OpenStack Grizzlyを1年運用して起きた認証システム障害

とてもツマらない障害対応のメモとなります。

が、英語圏には多少の情報はあったけど日本語になかったので、書き留めておきます。



障害内容

ある日、突然、OpenStack Grizzlyの管理画面からインスタンス作成などの操作が全てできなくなりました。

既存のインスタンスには特に影響なく稼働していました。


原因

動作的には、認証システムであるKeystoneと、それ以外の全てのコンポーネントとの認証が失敗することが原因となりました。
nova list や glance image-list などが Unauthorized 401 になる状態です。

根本的な原因は、Keystone管理のSSL証明書の期限が切れたことによるものでした。


調査内容

初めはトークンデータが溢れて記録できなくなったのかと思いましたが、keystone-manage token-flush を実行しても特に解決できず。どうやらKVSなので勝手に消えていった模様。というか、トークンを定期的に削除しろって話を初めてみました。

次に、アカウントデータ元となっているLDAPを疑いましたが特に変わりなく。

OpenStackの設定を何も変更していなく、キャパシティオーバーでもなく、テスト環境とはいえプライベートクラウドとして1年間何事もなく稼働し続けてきて何故今!ということで、ちょうど1年間という期間系にまでマトを拡げてみると・・・ありました!ちょうど当日のファイル更新日になっていたSSL証明書群。

かくして、SSLの証明書を更新することで解決すると、思っていました。

_学習資料_
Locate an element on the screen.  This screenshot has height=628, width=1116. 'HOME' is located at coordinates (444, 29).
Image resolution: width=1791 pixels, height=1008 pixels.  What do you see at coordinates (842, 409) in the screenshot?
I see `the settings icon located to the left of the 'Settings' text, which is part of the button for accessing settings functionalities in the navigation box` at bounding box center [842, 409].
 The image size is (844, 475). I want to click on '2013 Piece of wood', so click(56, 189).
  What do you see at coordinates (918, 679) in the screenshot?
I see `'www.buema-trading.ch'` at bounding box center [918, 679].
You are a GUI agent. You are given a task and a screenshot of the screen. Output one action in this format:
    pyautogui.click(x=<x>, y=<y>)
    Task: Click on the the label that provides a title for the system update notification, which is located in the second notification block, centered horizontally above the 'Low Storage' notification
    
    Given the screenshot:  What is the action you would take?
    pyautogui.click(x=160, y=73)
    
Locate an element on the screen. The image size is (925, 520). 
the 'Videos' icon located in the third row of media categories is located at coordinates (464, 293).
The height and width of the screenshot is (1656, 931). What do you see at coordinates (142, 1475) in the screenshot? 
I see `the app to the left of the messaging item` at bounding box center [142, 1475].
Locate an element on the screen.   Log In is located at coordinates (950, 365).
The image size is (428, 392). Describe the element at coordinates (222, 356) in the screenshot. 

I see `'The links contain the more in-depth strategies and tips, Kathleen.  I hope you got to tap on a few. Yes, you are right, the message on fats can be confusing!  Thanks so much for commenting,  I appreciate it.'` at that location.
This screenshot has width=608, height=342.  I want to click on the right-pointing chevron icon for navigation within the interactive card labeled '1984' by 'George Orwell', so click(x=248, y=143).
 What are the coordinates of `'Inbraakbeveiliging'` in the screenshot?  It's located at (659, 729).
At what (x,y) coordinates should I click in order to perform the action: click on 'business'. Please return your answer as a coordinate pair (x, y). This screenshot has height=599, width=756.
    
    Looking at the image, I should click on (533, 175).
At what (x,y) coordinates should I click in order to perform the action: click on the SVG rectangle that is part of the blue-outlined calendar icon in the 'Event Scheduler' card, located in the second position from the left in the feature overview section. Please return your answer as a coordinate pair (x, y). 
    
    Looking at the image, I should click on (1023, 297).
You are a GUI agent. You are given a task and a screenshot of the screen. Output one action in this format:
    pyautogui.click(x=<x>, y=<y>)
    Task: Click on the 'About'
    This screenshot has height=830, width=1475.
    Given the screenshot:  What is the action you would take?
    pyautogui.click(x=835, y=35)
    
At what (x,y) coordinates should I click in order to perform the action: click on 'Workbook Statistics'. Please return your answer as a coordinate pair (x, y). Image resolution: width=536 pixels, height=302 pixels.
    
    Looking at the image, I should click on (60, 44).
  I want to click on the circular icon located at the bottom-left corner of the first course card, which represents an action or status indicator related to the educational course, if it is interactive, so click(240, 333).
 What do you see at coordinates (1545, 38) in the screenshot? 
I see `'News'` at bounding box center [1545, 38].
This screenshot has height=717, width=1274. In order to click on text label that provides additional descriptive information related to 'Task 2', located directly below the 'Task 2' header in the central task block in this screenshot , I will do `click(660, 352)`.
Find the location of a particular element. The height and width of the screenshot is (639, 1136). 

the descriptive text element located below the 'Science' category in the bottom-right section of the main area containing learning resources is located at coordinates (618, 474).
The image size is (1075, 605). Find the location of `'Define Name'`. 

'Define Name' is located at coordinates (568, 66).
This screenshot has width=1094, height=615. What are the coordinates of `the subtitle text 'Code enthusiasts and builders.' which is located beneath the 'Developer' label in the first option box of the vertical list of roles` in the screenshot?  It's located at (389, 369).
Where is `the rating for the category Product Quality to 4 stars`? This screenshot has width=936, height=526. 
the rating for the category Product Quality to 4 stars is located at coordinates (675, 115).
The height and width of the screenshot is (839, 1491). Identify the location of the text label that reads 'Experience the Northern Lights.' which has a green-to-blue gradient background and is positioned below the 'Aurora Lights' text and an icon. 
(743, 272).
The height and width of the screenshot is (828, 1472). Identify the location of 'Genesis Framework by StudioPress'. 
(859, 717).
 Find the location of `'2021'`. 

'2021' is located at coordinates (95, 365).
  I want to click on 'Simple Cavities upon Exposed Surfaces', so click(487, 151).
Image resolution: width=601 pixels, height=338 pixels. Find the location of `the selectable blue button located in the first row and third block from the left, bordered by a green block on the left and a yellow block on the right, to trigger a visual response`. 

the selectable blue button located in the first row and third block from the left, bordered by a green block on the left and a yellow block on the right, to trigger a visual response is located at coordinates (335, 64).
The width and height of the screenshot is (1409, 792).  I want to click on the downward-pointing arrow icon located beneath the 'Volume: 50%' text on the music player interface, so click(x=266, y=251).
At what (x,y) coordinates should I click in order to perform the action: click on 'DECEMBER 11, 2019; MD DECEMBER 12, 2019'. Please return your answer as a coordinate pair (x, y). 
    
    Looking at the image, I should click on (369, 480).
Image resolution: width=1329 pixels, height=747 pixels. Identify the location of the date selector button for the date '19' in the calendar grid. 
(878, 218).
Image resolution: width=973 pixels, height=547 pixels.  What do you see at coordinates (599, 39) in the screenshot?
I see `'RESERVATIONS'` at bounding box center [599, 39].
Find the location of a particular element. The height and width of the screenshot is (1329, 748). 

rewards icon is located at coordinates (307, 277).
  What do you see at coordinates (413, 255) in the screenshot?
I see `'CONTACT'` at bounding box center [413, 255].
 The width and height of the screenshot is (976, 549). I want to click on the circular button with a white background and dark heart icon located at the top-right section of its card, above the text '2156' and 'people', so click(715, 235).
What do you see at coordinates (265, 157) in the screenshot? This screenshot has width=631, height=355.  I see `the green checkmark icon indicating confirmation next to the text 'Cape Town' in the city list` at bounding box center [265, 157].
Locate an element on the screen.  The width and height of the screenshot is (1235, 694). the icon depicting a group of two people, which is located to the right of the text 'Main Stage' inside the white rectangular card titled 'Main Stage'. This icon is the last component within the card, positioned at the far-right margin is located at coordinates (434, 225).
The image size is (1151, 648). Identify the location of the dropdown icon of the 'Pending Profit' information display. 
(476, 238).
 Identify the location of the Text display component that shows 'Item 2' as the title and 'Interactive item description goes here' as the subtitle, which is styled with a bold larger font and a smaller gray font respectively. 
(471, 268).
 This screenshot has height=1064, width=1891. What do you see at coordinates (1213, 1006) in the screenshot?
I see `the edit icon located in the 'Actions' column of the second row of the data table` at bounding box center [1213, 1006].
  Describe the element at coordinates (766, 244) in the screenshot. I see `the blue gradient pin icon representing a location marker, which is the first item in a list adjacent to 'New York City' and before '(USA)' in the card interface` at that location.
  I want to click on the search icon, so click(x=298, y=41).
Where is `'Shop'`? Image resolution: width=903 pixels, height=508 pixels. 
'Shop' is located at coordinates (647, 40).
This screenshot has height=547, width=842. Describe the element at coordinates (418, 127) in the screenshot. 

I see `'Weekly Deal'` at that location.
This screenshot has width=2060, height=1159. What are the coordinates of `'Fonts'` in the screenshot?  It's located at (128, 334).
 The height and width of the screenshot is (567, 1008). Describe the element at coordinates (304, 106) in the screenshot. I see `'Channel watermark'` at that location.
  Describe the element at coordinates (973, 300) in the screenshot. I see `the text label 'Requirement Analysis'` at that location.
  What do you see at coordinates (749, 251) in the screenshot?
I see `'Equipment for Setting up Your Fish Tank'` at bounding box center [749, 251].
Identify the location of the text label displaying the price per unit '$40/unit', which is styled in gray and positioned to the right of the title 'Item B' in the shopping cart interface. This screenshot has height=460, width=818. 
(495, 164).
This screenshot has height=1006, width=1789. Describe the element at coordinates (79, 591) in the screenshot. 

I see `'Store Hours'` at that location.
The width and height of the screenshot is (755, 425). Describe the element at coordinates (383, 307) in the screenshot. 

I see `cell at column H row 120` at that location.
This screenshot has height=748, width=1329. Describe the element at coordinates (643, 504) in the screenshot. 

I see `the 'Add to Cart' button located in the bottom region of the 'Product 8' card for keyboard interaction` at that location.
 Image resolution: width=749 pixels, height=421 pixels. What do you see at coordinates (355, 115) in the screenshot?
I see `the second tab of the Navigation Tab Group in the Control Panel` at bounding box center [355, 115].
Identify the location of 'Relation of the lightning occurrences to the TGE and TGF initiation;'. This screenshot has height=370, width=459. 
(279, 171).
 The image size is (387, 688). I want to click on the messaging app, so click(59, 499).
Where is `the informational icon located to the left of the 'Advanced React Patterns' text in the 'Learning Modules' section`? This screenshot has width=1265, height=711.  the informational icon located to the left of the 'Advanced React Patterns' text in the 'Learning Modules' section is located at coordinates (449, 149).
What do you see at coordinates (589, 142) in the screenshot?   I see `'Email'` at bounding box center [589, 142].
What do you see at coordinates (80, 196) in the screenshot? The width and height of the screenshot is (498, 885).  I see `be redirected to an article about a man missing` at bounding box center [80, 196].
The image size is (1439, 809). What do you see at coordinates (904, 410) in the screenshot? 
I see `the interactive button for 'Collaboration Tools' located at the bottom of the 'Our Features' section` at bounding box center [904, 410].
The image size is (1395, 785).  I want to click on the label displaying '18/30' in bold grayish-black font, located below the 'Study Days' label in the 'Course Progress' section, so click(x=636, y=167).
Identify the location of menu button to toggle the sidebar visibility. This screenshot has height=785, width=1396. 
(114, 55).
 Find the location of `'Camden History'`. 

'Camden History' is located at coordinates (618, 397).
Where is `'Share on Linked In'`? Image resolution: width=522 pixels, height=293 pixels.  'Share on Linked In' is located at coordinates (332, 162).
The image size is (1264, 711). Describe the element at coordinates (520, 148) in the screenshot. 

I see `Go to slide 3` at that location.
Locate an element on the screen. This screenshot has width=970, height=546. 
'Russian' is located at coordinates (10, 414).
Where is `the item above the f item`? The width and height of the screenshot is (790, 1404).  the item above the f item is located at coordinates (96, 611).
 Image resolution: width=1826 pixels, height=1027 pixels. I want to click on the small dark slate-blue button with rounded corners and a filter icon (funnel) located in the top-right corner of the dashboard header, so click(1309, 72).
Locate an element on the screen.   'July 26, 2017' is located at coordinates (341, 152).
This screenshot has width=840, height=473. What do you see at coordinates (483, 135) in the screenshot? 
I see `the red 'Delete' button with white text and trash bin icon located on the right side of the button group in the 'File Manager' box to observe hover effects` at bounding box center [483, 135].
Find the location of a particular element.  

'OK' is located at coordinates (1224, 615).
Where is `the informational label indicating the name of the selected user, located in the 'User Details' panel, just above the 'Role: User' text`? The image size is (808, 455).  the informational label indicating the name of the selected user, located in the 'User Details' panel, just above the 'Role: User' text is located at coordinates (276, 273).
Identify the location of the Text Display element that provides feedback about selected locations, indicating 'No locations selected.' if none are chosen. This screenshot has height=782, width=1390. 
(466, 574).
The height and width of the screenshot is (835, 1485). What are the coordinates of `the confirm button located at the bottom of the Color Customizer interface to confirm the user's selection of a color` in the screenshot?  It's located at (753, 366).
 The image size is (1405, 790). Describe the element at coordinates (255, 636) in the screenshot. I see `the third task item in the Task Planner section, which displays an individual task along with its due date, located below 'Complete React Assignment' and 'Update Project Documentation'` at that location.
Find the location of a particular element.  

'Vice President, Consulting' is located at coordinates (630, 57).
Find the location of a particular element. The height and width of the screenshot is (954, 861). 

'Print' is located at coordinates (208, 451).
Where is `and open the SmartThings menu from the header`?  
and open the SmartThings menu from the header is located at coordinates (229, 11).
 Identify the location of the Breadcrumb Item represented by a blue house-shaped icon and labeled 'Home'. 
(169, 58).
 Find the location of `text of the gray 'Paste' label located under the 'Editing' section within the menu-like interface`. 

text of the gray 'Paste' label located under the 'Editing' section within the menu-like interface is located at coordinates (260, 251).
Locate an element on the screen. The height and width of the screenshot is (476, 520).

_作業内容_
A. 本文の「ある日、突然、OpenSta」から「切れたことによるものでした。」までをそのまま出力してください。
B. 本文について、次の問いに答えてください。
(i) 障害が起きた際、既存のインスタンスはどのような状態だったか。
(ii) 障害の根本的な原因は何だったか。
(iii) トークンデータの次に疑った、アカウントデータ元は何か。
記録は本文とは別の出典から採ったものです。

_回答一覧_
A.
ある日、突然、OpenStack Grizzlyの管理画面からインスタンス作成などの操作が全てできなくなりました。

既存のインスタンスには特に影響なく稼働していました。


原因

動作的には、認証システムであるKeystoneと、それ以外の全てのコンポーネントとの認証が失敗することが原因となりました。
nova list や glance image-list などが Unauthorized 401 になる状態です。

根本的な原因は、Keystone管理のSSL証明書の期限が切れたことによるものでした。

B.
(i) 特に影響なく稼働していた。
(ii) Keystone管理のSSL証明書の期限が切れたこと。
(iii) LDAP。